More expensive per ounce than gold, in some premodern societies.
 

Leo

Well-known member
a modest amount of salt can enhance flavors, but US food in general, particular processed food, is overloaded with salt.
 

IdleRich

IdleRich
Yes in a sense.... but in line with what Gus said above, once upon a time salt was super valuable, and it was super valuable cos it was necessary for the only known process that could preserve food. And as a result it was not just useful but expensive and heavily taxed and it's often being argued that salt was the first ever cryptocurrency, and I'm sure that you all know that the tax on salt was the proximate cause of the revolution in India and... well, I could continue. But the point is, apparently, when only curing with salt could preserve food our consumption was a hundred times higher than it is today and so eating "too much" salt has to be the food problem about which I'm most sanguine.

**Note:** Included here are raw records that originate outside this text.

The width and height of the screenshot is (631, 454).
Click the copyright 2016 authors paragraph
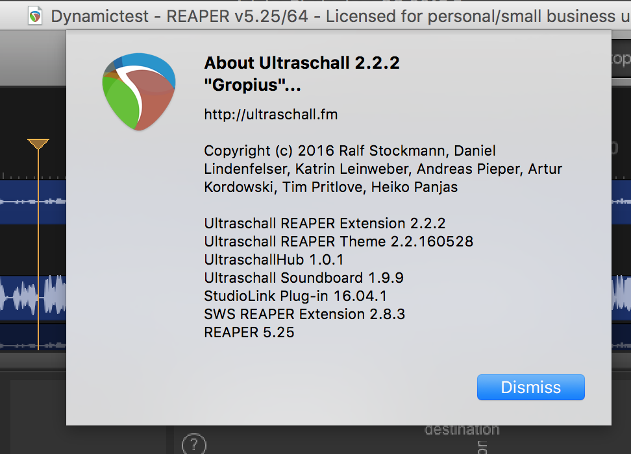(383, 169)
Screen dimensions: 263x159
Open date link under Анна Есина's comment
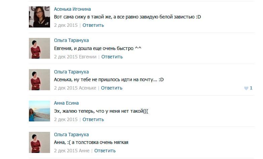point(66,119)
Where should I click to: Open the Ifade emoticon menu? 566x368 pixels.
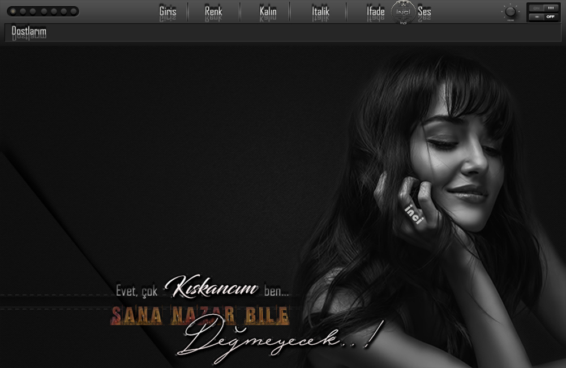click(375, 11)
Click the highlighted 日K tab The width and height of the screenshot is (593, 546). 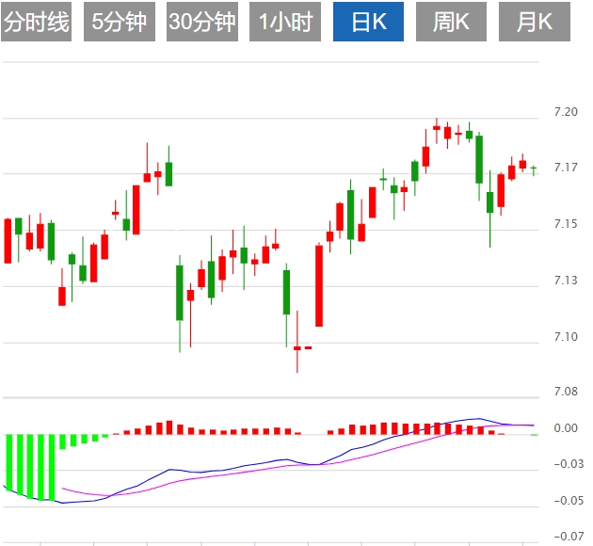click(x=368, y=23)
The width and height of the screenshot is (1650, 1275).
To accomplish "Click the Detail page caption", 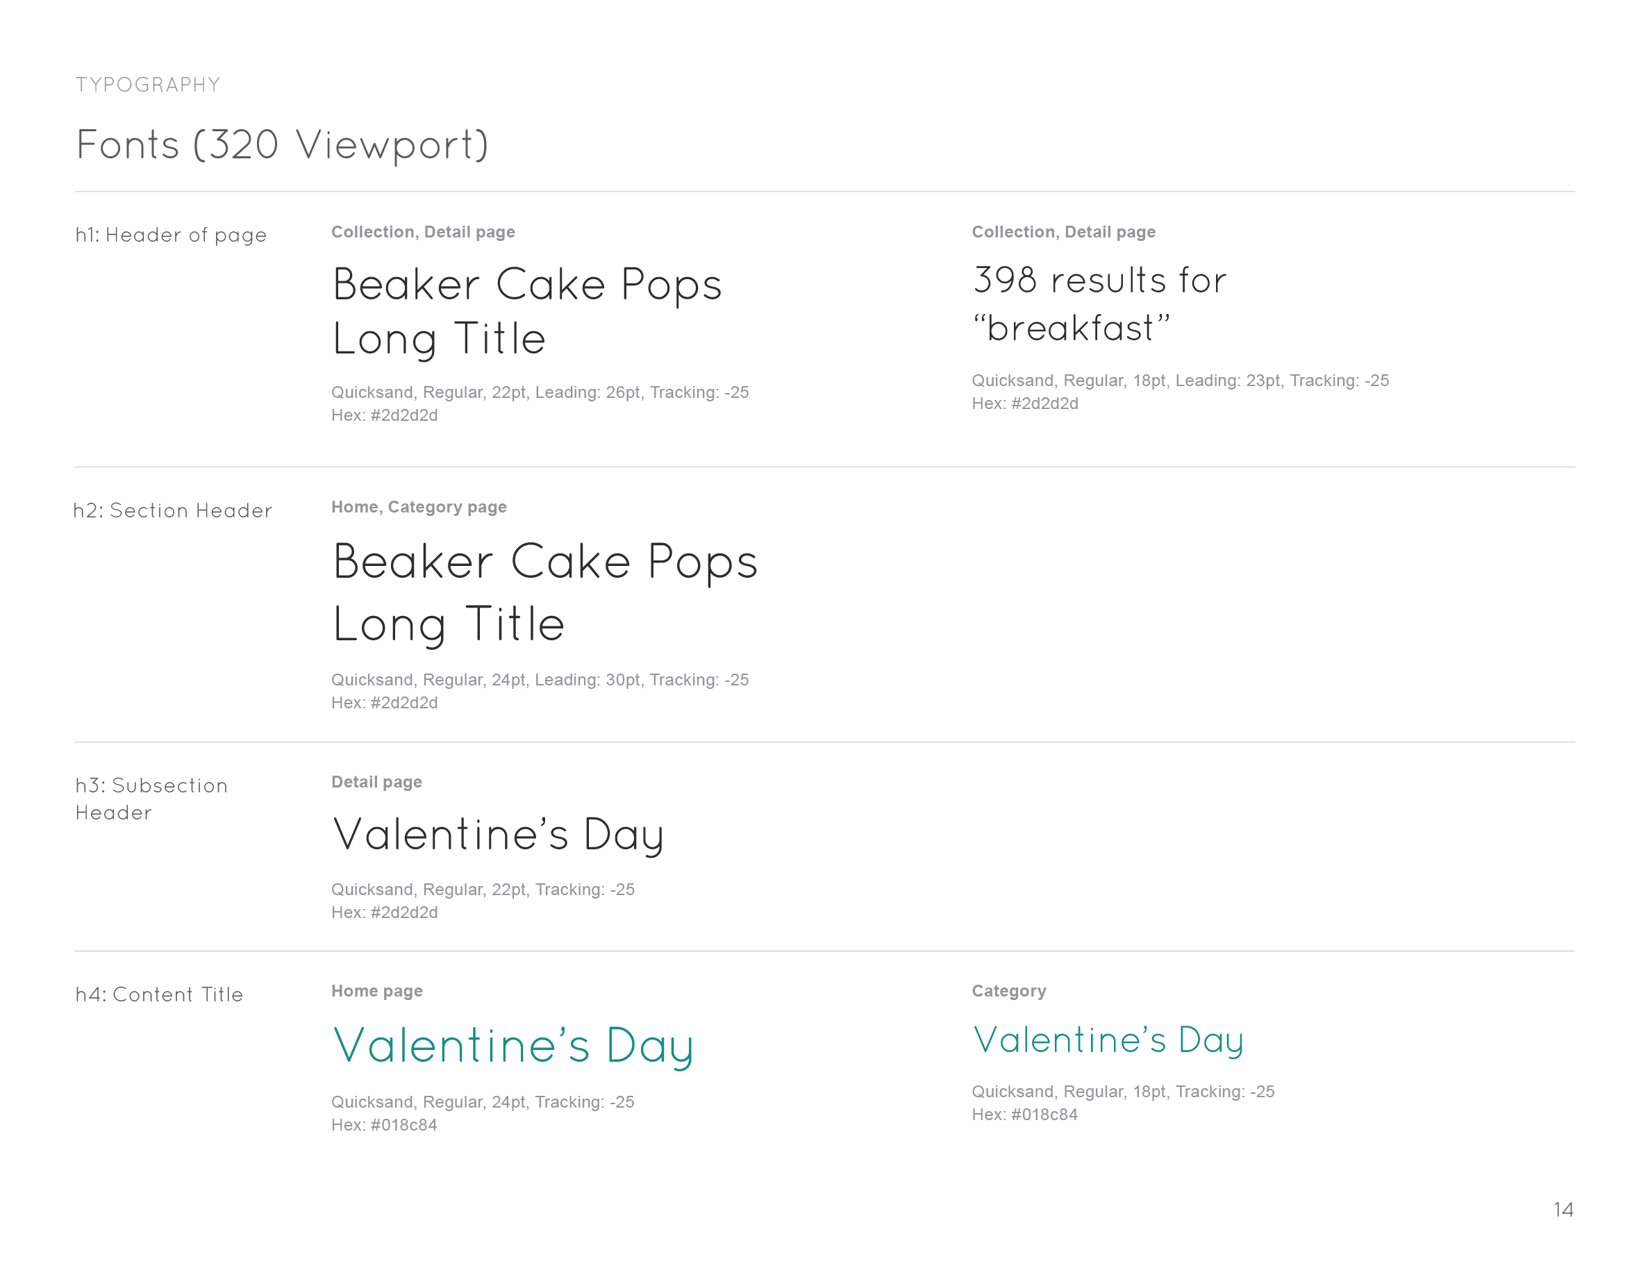I will 376,782.

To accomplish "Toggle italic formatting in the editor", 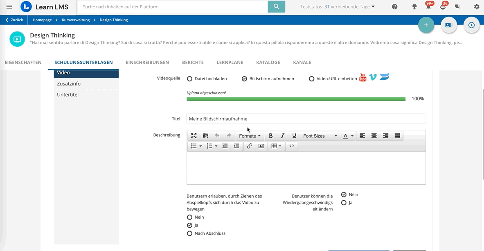I will [282, 136].
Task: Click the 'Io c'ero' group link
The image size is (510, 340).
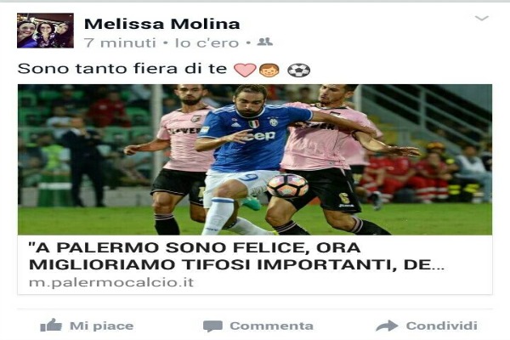Action: [207, 43]
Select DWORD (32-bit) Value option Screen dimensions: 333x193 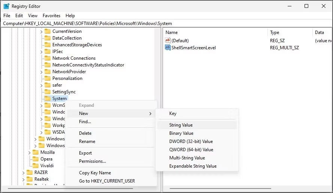[x=191, y=141]
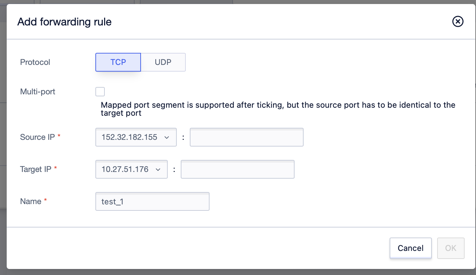Select the TCP protocol option
The width and height of the screenshot is (476, 275).
(118, 62)
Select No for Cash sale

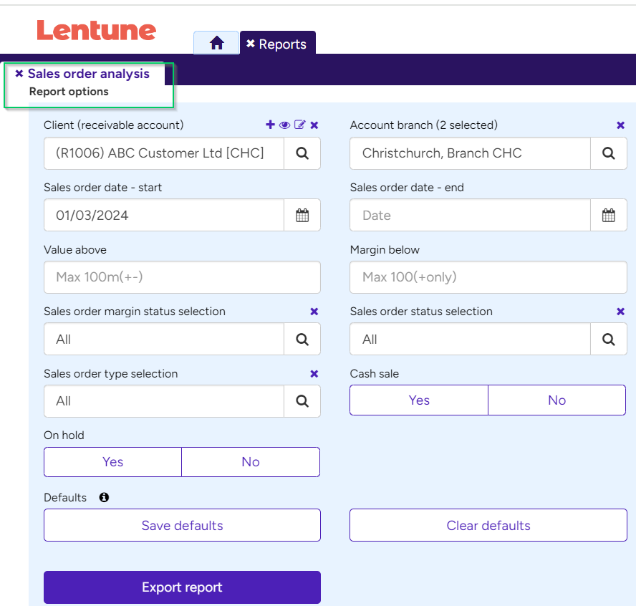click(557, 400)
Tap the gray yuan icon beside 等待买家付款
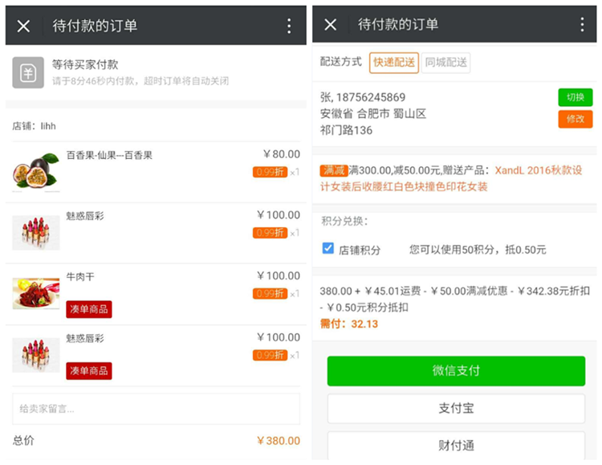Screen dimensions: 602x465 [x=27, y=73]
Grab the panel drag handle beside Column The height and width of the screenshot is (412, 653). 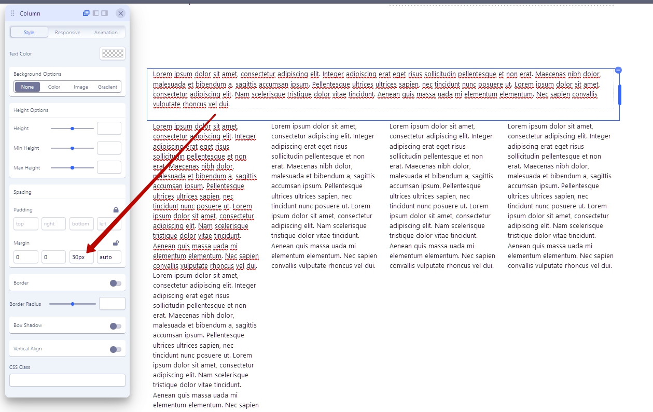pos(13,13)
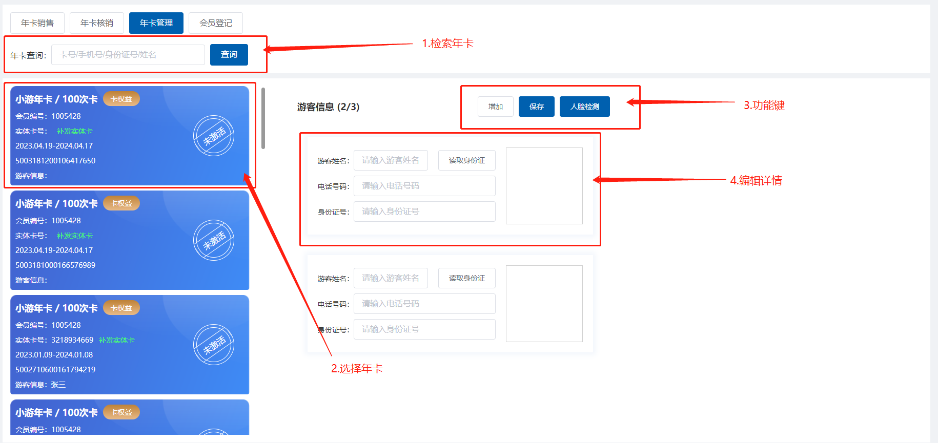Switch to the 年卡销售 tab
The height and width of the screenshot is (443, 938).
click(x=37, y=23)
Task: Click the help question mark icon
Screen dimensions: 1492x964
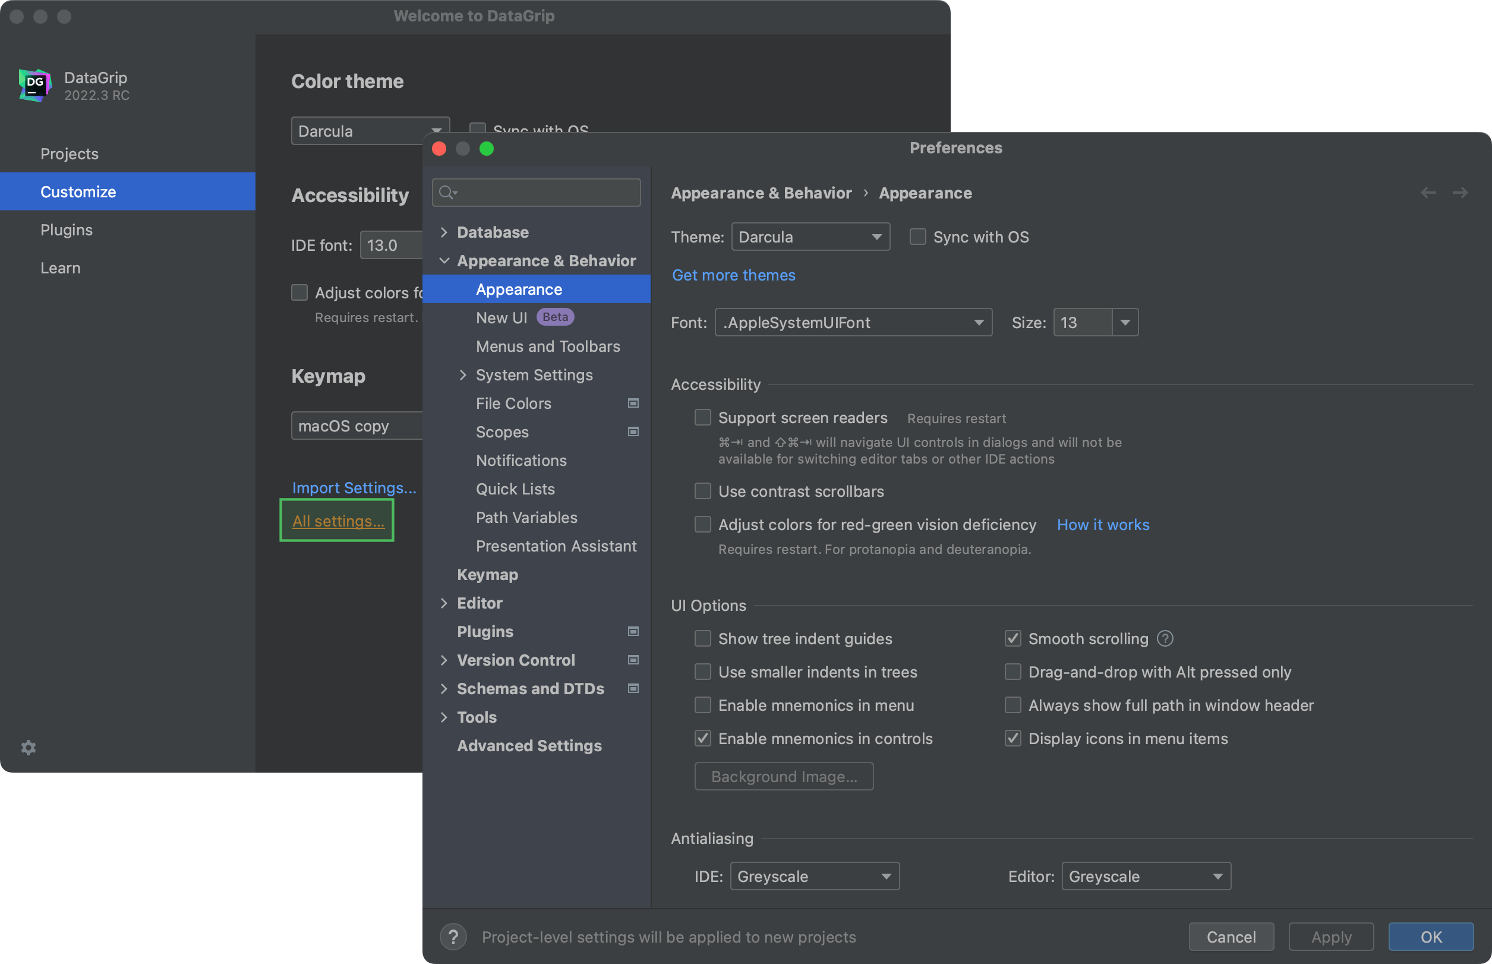Action: pos(453,936)
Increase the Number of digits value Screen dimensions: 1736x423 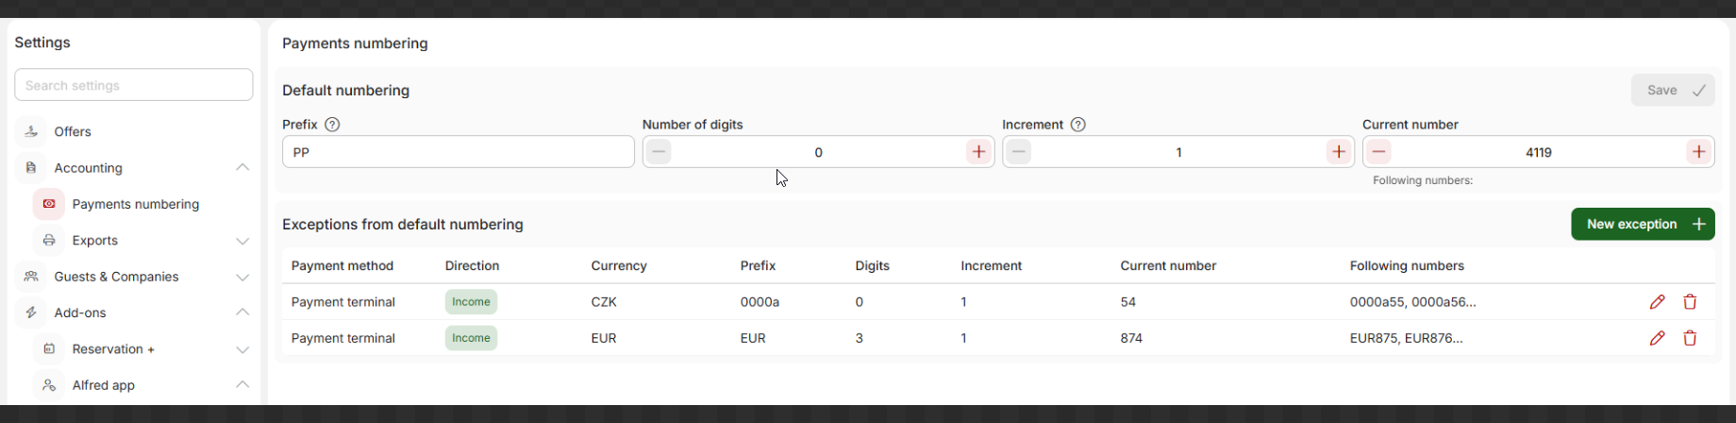[978, 152]
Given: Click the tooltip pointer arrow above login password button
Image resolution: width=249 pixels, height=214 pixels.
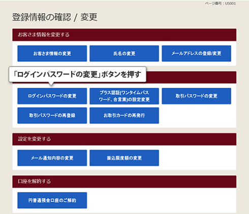Looking at the screenshot, I should click(x=51, y=84).
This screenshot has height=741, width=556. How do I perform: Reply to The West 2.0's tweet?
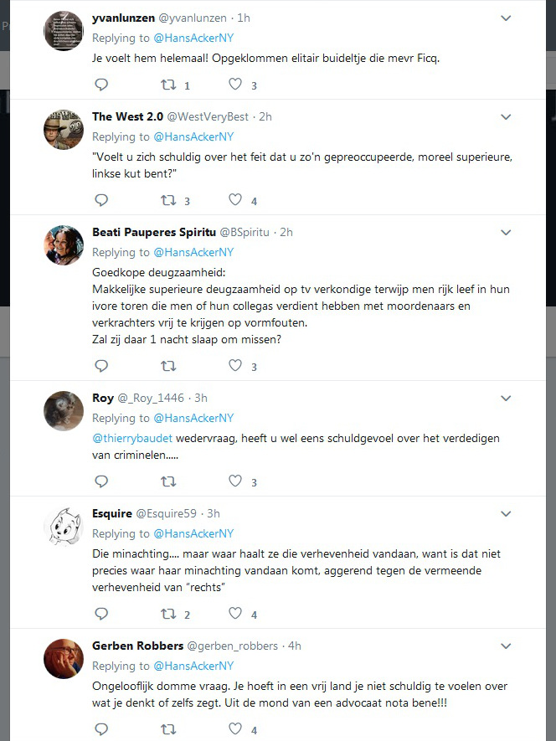[101, 200]
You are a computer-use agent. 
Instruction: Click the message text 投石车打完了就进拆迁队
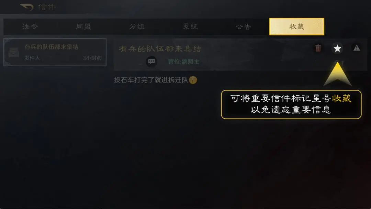point(151,80)
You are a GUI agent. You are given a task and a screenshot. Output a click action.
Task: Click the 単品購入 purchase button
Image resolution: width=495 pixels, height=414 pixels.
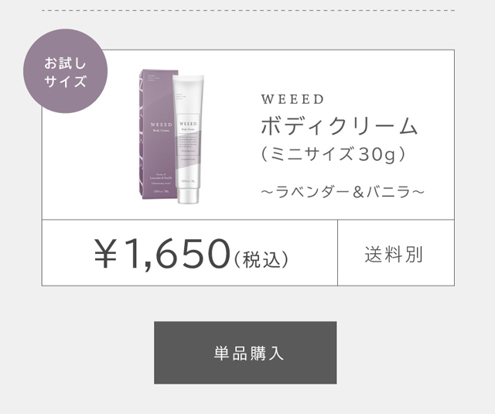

I saw someone on twitter the other day getting all overexcited cos someone had given them chocolate with salt in it and they thought it was the weirdest and most disgusting thing ever. To me that marks the guy out as a little provincial if I'm honest. I consider salted chocolate and salted caramel as pretty standard food items... and that's not cos I'm some weird pretentious hipster, it's more cos you can walk into any supermarket in a tiny town in Portugal (or the UK) and find fuckloads of it for sale. The Nordic countries are groaning under the weight of salted liquorice and so on and so forth too. I just don't think that the US has a particularly peculiar lust for salt. Though whatever, don't want to pick a fight with Lion/Shaka alliance, if you guys say it's a Strange American Thing then who am I to argue really?